No big surprise on the PC specs - although I ran across a rumor from a while back that Apple was going to put on-board AVC decoders into Macs ?

I looked at Ambarellas site -

There is some clues in there that point to AVC HP (same stuff DirecTV and BluRay are using) - didn't realize someone had an HP encoder totally in H/W



> "1/4 Pixel" motion compensation
> Multiple motion compensation block sizes
> Advanced intra-prediction
> Normative de-blocking filter
> ...


CABAC is in MP and HP but not BP
1/4 Pixel mocomp is only in HP 
Intra prediction is most likely HP - just because there are several sub profiles that are intra only - but the kicker is Intra-Only precludes CABAC so maybe it does HP and MP.


----------



## uscboy (Sep 5, 2006)

This is useful for a few different things, but if macrovision is enabled on the 
Component outputs of the HRXX model DVRs then it's far less useful. And given 
the current culture towards fair use rights, I have a feeling if the industry even 
sneezes DirecTV will flip the switch to on.


----------



## NCLou (Nov 14, 2003)

For those of you capturing the video through a TV card, do you use any software to create a DVD you can play in a standalone DVD player?

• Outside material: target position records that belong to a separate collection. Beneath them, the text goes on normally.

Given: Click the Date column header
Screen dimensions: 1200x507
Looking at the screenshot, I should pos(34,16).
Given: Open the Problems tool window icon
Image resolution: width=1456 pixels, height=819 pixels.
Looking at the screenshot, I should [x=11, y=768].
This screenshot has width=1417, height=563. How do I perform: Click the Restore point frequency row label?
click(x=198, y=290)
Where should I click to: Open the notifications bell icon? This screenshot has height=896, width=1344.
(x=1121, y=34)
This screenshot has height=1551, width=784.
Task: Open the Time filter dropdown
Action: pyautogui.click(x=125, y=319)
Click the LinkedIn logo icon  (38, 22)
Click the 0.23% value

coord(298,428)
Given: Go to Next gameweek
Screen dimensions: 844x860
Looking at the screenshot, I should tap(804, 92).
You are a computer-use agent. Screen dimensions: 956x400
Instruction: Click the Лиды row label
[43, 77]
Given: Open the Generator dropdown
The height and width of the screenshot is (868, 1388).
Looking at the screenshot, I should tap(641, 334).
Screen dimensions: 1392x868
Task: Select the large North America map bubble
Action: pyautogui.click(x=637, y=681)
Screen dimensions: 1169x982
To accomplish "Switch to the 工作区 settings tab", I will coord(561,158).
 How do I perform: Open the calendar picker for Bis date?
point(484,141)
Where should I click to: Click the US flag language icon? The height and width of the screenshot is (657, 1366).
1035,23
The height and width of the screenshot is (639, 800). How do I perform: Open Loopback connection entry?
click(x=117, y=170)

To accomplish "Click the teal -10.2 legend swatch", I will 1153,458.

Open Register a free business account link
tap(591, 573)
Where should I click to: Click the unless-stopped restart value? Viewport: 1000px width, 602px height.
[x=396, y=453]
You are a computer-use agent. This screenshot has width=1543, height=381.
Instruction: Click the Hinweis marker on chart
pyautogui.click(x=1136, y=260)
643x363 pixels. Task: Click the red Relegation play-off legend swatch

I capture AVIs with Virtualdub, but I am having a lot of trouble burning them to a DVD I can play in a standalone. Ideally I'd like to be able to put two or three on a DVD and have a simple menu.

Thanks.


----------



## uscboy (Sep 5, 2006)

Ulead DVD MovieFactory 6 is what I've used - very user friendly and a better 
MPEG encoder than other programs like VideoStudio.


----------